Information Security Officer
Information Technology Services
Job #542450
First Review: Monday, October 21, 2024
Open Until Filled
At Cal Poly Humboldt, bold hearts and open minds shape the future.
Founded in 1913, Cal Poly Humboldt began as a small college for teachers. Today Humboldt has grown into a comprehensive university with rigorous science and liberal arts programs. Designated a polytechnic in 2022, Cal Poly Humboldt provides hands-on, impactful educational opportunities that lead to meaningful, measurable outcomes for the individual, for the state, and the world.
Cal Poly Humboldt is proud to have nearly 6,000 students of all backgrounds spread across 61 majors, 13 graduate programs, and 4 credential programs — all of whom contribute passion and creativity within their fields and set the stage for a future grounded in equity and sustainability. Hands-on learning, inspired teaching, ground-breaking research, and thought-provoking creative activity happen daily at Humboldt.
Cal Poly Humboldt is a Hispanic-Serving Institution that strives to foster an inclusive and equitable community to support our students of diverse backgrounds. We are committed to achieving the goals of equal opportunity and endeavors to employ faculty and staff of the highest quality committed to working in a multicultural and multiracial community that reflects the diversity of the state.
Finding a better future is a task for the bold and open, the down-to-earth and visionary. Cal Poly Humboldt strives to cultivate these qualities in leaders, innovators, and scholars in every field.
(Job #542450) Administrator II, Information Security Officer, Hiring Range: $10,000 - $13,417/month. This is a full-time, benefited, exempt, 12-month pay plan permanent position in Information Security. This position is an Administrator II in the California State University Management Personnel Plan (MPP). Under this plan, incumbents are subject to normal management reviews and serve at the pleasure of the University President. Additional information can be found at: http://www.calstate.edu/HRAdm/policies/mpp.shtml. This position comes with a premium benefits package that includes outstanding vacation, medical, dental, and vision plans, life insurance, voluntary pre-tax health and dependent care reimbursement accounts, a fee waiver education program, membership in the California Public Employees Retirement System (PERS), and 14 paid holidays per year. Additional benefits information can be found at https://hraps.humboldt.edu/employee-benefits. Please note that this is an internal recruitment open only to active, stateside, Cal Poly Humboldt Employees.
Position Summary:
The Information Security Officer leads the campus-wide information security program within Information Technology Services. Reporting to the Chief Information Officer, the Information Security Officer is responsible for managing information security assessments, planning, operations, awareness, training, intrusion detection/prevention, incident response, risk assessment, and compliance. The Information Security Officer works collaboratively to strike a thoughtful balance between improving security posture, leveraging available resources, enabling necessary functionality to meet business objectives, and enabling innovation.

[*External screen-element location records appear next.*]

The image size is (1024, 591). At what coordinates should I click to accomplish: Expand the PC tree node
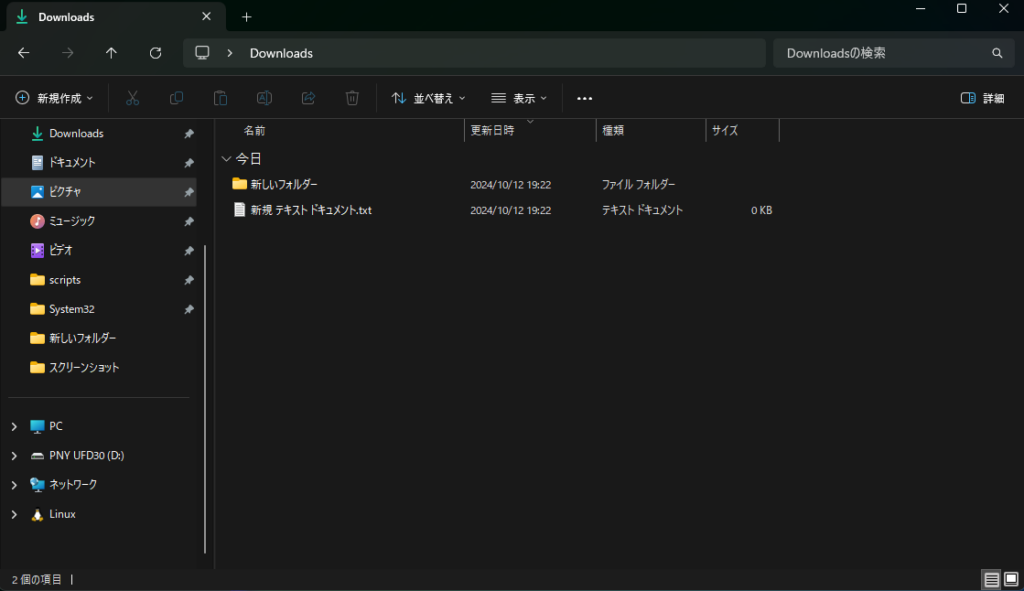tap(14, 426)
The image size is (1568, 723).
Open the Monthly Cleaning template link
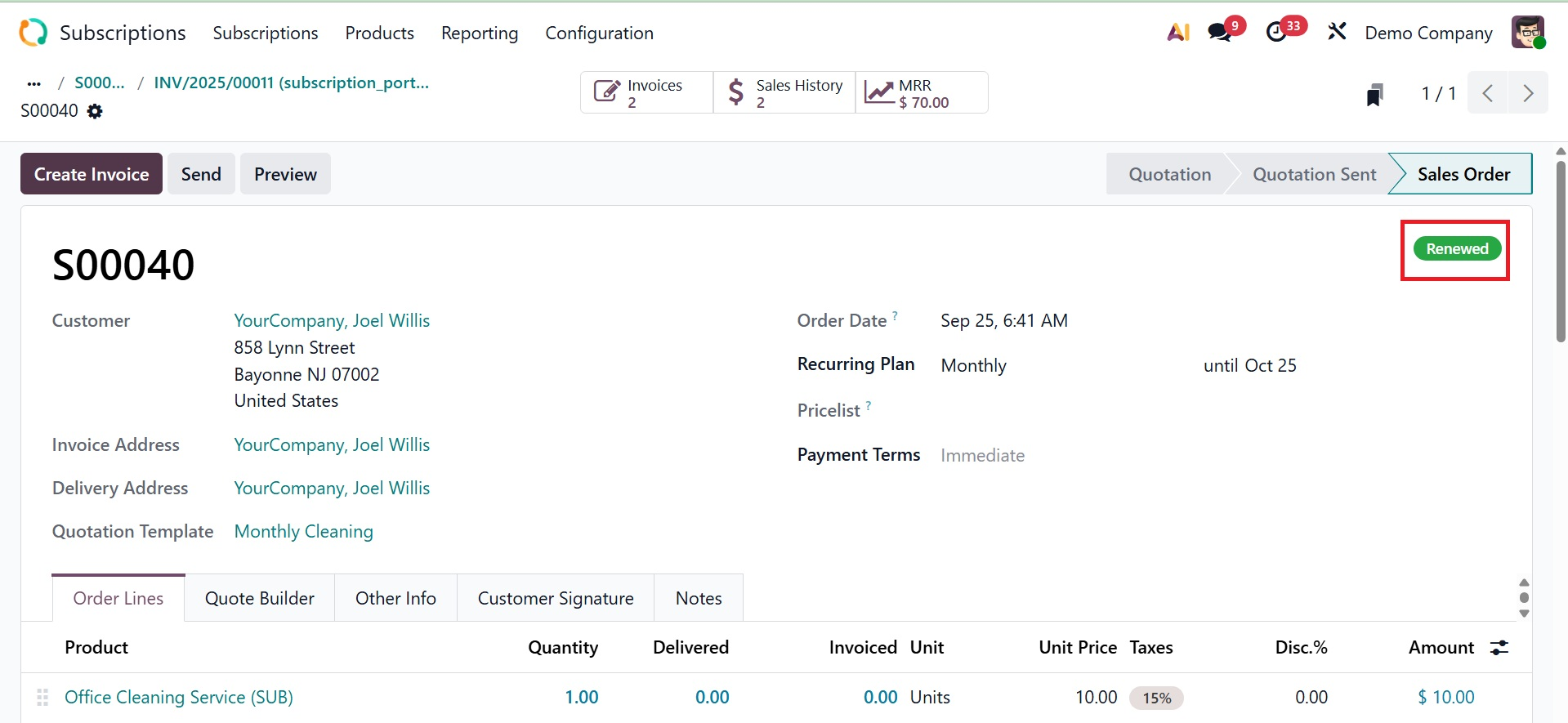click(x=304, y=532)
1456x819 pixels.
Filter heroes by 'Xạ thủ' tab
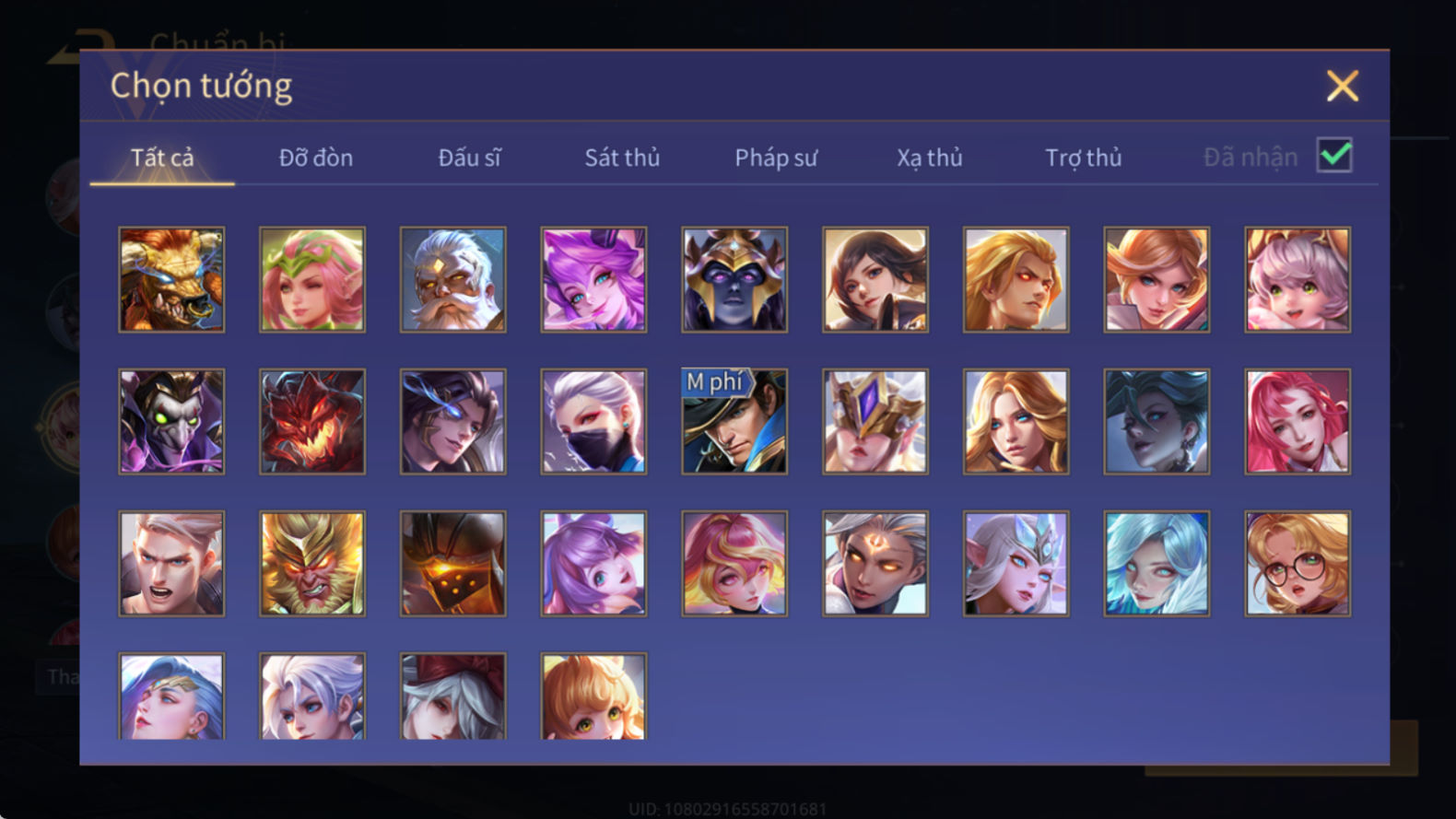coord(930,158)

The Information Security Officer develops and manages information security assessments and operations, evaluating strategic technologies. They lead the interpretation and application of Information Technology policies for the campus, ensuring compliance with system-wide policies, industry standards, and state and federal laws. They also provide ongoing support for Information Technology and Information Security components of campus audits, data governance, and maintaining access to highly confidential data (e.g., campus email content, Human Resources, Payroll, and Health Center) for investigations and secure operations. Additionally, the Information Security Officer gathers information in support of investigations related to labor disputes, litigation, Title IX investigations, criminal activity, and Public Records Access Requests.
In their leadership role, the Information Security Officer leads and manages a team of information security professionals and student workers and coordinates projects across other Information Technology operational teams. They serve as a campus-wide advocate and liaison for all information security matters. The Information Security Officer collaborates with campus stakeholders to enhance the information security program and develop Information Technology security policies ensuring the confidentiality, integrity, and availability of information assets. Additionally, the Information Security Officer collaborates with campus stakeholders to implement departmental procedures and guidelines that align with Information Technology security policies.

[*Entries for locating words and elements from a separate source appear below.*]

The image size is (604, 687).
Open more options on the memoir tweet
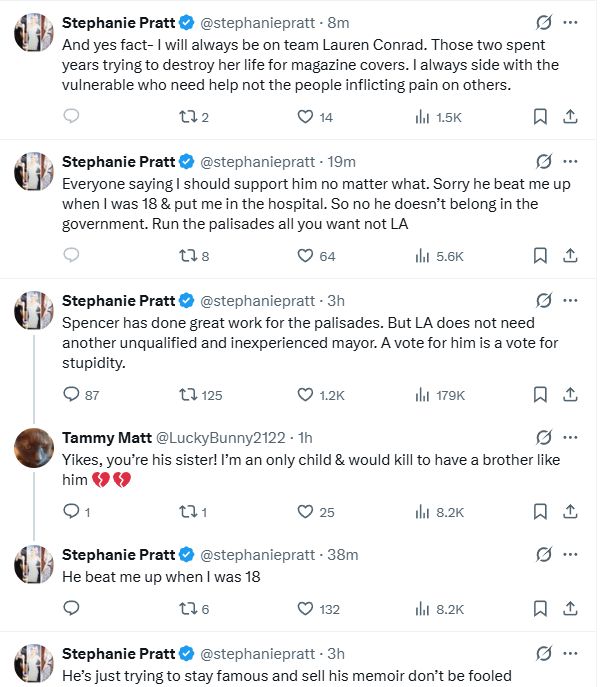pyautogui.click(x=570, y=653)
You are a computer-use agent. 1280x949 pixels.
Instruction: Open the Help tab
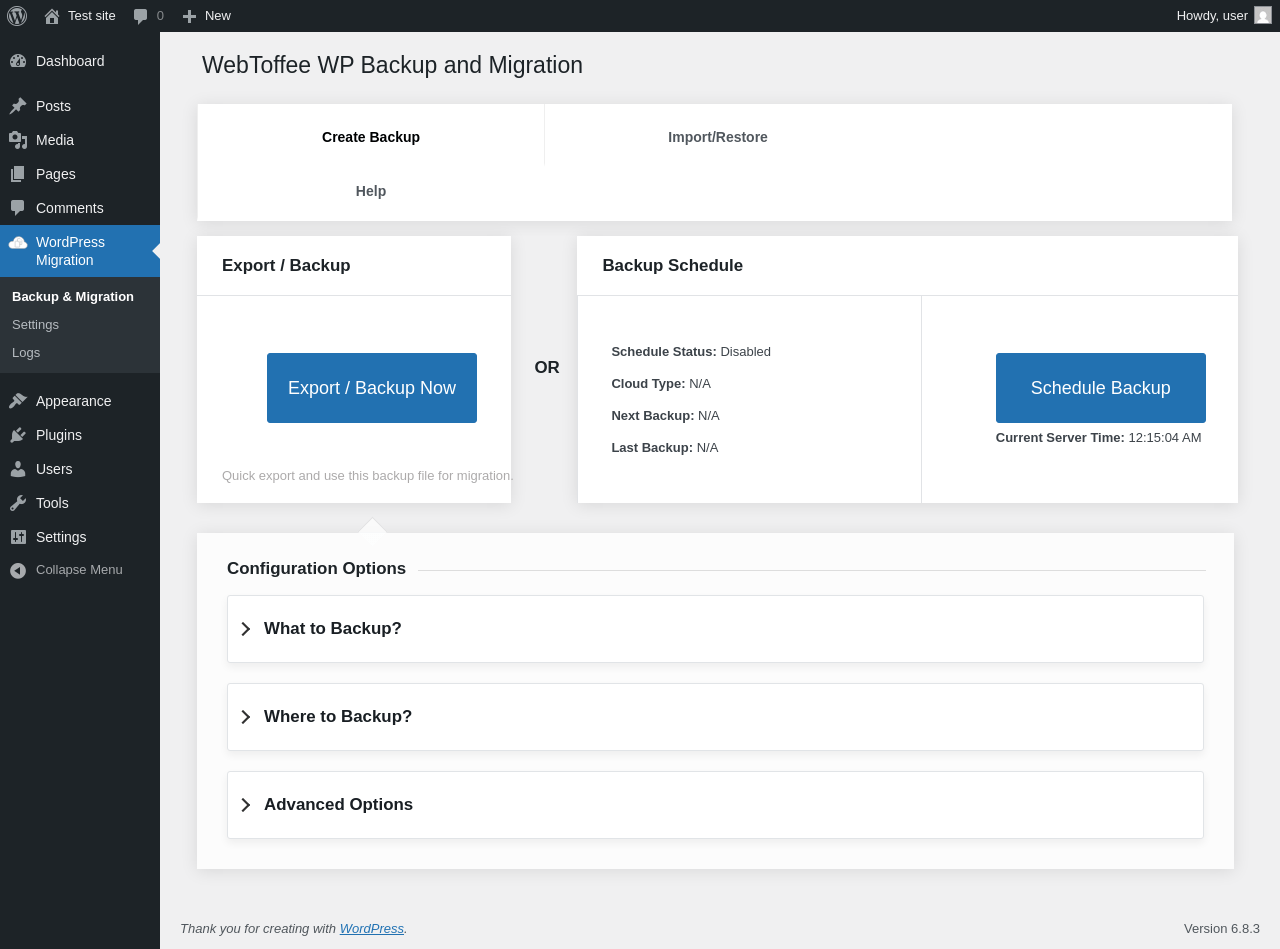tap(371, 191)
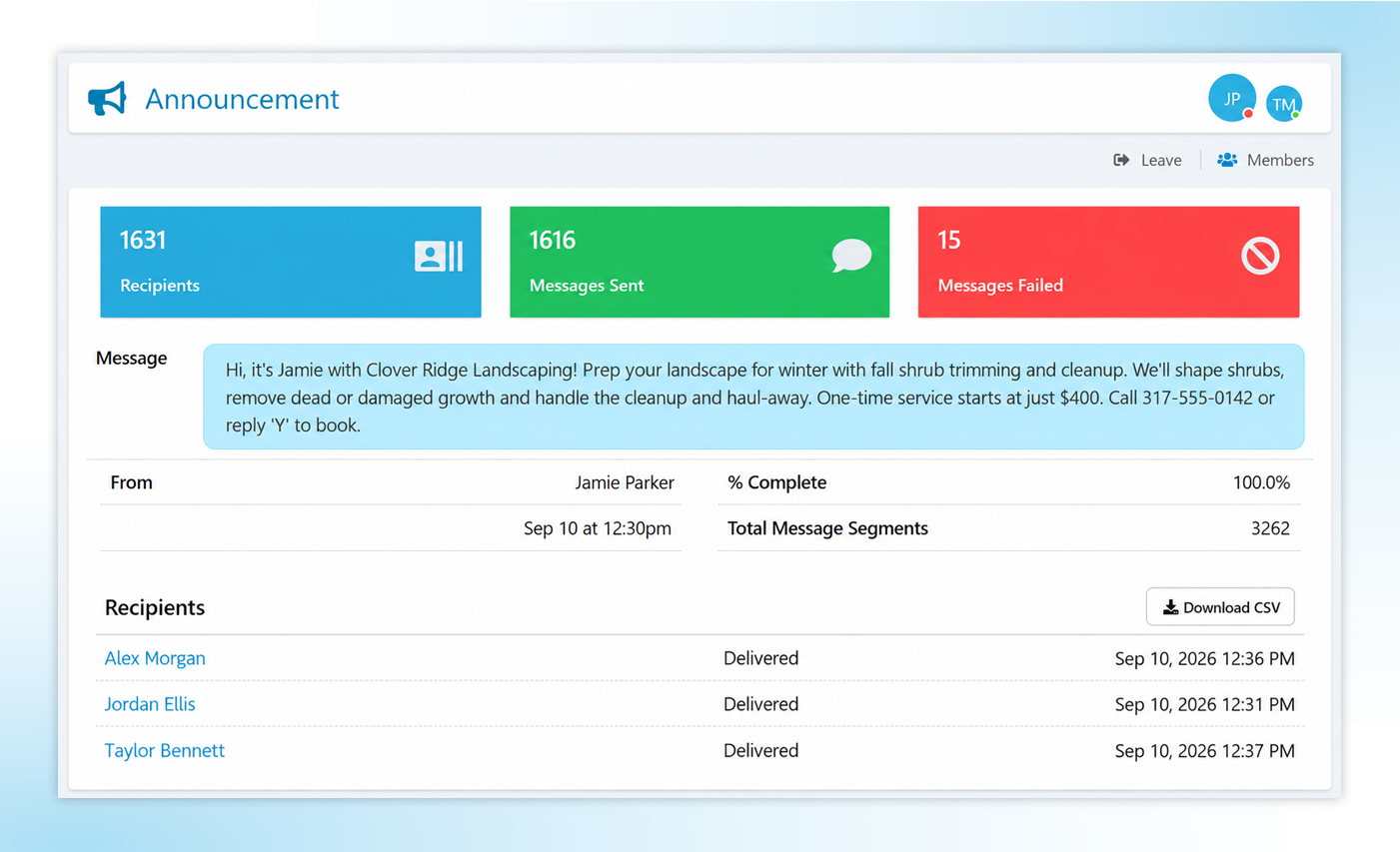The width and height of the screenshot is (1400, 852).
Task: Open Taylor Bennett's contact link
Action: [165, 750]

The Information Security Officer actively participates in planning, prioritization, projects, and continuous improvement of Information Technology Services operations and customer service. They stay informed about current and emerging risks and trends through professional organizations and networking with CSU Information Security Officers and other peers. The Information Security Officer takes a balanced and collaborative approach to managing risk and enabling faculty, staff, and students to perform mission-critical activities.
The Information Security Officer handles information technology risk assessments and security-related audits and ensures the highest level of confidentiality and integrity.

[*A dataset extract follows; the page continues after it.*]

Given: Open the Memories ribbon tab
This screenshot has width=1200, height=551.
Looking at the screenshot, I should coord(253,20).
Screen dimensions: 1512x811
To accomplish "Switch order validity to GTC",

The Information Security Officer is expected to become familiar with the mission of the University, the University Strategic Plan, and technology infrastructure, systems, and Information Technology plans.
This role may include some remote work, subject to operational needs and administrator approval, with specific duties outlined in a Telecommute Program Form. While telecommuting, all Information Technology Services employees must stay signed in to email and chat programs, staying responsive and available throughout their scheduled remote shifts, as detailed in the Information Technology Services employee handbook.
Key Responsibilities:
Leadership and Team Management
Lead a high-performing team in a collective bargaining environment, including performance management, mentoring, and fostering cross-functional collaboration. Ensure appropriate levels of recognition, professional guidance, and shared accountability.
In collaboration with the Chief Information Officer and Information Technology Services Budget Analyst, plan and oversee annual budget allocations and expenditures for the Information Security department in accordance with university fiscal guidelines.
Information Security Program Management
Program Management: Oversee and manage the campus information security program, including compliance, training, awareness, vulnerability management, intrusion detection/prevention, and incident response. Develop and maintain security plans, annual security priorities, risk assessments, pen tests, and firewall reviews.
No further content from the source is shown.